This feature documentary film by Frances Causey and Donald Goldmacher underscores the fact that there only two kinds of power in America: organized money, and organized people.
“Indeed every human being on the planet is acutely aware of the current worldwide economic crisis,” the film points out. Causey (a journalist and former CNN news editor) and Goldmacher (a long-time social-issue filmmaker) are the directing and producing team behind “Heist: Who Stole the American Dream?”
The film began in May 2006 as an investigative media piece on the massive influx of illegal immigrants coming across the Arizona border, where Causey lives. But it soon became apparent that the issue of illegal immigration was part of a larger story about how the American economy had been transformed, according to the film, “to serve the interests of a few at the expense of all workers at all rungs of the socio-economic ladder.”

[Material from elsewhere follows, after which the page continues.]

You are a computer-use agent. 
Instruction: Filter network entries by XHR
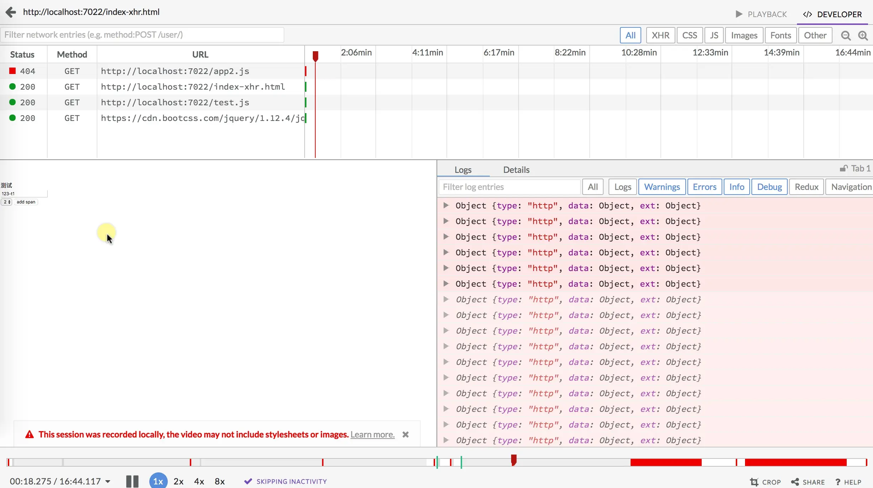[660, 35]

“Fortunately,” stated director Goldmacher, “in the summer of 2006, we stumbled across a newly written book, “The Global Class War,” which made it clear that American businesses had morphed into multinational corporations with no allegiance to the success of the American economy, and would do anything to increase their bottom line—even going so far as to impoverish the American middle class.” And Causey added, “There has been very little discussion about income inequality in the United States or the prevailing two-class system which has emerged with an ever-widening gap between rich and poor. The need for this analysis became a great motivator for us to tackle a complex and multilayered story that we believe has not been told to public audiences from start (the dismantling of the New Deal) to finish (an ongoing attack on the middle class).”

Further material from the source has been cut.